The Cybersecurity and Infrastructure Security Agency (CISA) is looking to utilize AI capabilities to keep Americans safe from cyber threats and bolster the nation’s cyber defense, CISA Director Jen Easterly said this week.
During a conversation with NightDragon Founder and CEO Dave DeWalt at the Black Hat security conference in Las Vegas on Wednesday, Easterly said that while AI offers a range of possibilities, her agency is focused on its risk reduction capabilities.
“When we saw in November, the release of [Chat]GPT, it’s like the world cracked open and things have been accelerating in terms of the integration of large language model capabilities into all forms of technology and into critical infrastructure,” Easterly said.
“So, even as we figure out how to use these capabilities in amazing ways, to keep us safe, we do have to think about how they can be used by adversaries, by terrorists, by criminals, by rogue nations, for unimaginably terrible things,” she added. “And so, we are doing at CISA a bunch of things.”
First, Easterly said her agency is looking at how to responsibly use AI capabilities for cyber defense. The CISA director noted the “jury’s still out” on whether defense is going to overmatch offense, but regardless, her agency is focused on leveraging innovation to do so.
Additionally, she said CISA is looking at “how to assure AI systems” that will be integrated into critical infrastructure through auditing and penetration testing.
CISA is also “looking at the full range of AI threats to critical infrastructure, both physical and cyber,” she said, in partnership with other Federal agencies.

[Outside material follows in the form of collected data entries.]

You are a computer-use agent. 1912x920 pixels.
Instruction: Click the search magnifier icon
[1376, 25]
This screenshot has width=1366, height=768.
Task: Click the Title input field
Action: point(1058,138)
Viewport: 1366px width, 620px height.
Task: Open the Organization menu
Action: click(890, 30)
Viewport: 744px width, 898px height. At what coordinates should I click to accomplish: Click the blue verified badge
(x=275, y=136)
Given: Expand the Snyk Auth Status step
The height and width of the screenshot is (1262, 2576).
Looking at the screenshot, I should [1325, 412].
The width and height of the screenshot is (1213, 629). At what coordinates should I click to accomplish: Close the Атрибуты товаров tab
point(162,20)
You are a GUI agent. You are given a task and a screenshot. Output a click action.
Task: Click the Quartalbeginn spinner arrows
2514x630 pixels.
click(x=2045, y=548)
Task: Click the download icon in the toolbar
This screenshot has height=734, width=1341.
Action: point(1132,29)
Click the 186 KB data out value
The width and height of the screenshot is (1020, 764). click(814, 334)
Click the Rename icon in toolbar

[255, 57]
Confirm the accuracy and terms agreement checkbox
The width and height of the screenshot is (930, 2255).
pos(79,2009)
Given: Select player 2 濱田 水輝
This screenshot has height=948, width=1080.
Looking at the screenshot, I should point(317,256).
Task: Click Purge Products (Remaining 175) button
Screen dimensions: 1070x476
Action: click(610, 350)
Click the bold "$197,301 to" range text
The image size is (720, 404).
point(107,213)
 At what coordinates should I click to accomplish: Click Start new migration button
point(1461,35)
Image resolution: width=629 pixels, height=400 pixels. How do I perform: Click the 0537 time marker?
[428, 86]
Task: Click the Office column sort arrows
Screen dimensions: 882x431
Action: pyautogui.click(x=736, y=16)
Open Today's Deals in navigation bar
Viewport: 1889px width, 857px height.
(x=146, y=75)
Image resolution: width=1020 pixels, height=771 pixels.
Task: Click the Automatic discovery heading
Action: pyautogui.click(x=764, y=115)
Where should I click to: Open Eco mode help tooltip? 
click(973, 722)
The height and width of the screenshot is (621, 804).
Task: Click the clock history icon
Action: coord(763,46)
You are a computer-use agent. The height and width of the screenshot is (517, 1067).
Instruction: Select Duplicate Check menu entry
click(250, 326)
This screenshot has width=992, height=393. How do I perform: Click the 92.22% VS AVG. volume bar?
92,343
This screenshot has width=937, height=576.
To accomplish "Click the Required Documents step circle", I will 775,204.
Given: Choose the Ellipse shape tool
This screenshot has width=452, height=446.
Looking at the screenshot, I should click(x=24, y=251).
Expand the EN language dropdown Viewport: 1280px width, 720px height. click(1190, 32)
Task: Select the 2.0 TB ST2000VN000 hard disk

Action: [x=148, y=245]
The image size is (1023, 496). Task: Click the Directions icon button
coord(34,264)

For example, Easterly pointed to the new two-year competition announced by the Biden administration at Black Hat on Aug. 9 that will leverage AI to protect the United States’ most important software – such as code that helps run the internet and critical infrastructure.
Led by the Defense Advanced Research Projects Agency (DARPA), the “AI Cyber Challenge” (AIxCC) will call on competitors across the United States to identify and fix software vulnerabilities using AI.
“So, a lot going on. I know there’s a lot of amazing things going on with industry, but I really think it’s very important that we work together to be mindful about protecting these capabilities,” Easterly said. “To ensure that as much as possible, we can reduce the risk of them being used for cyberattacks, for biological attacks, for chemical attacks, and all of the terrible things that can be used by very powerful technology.”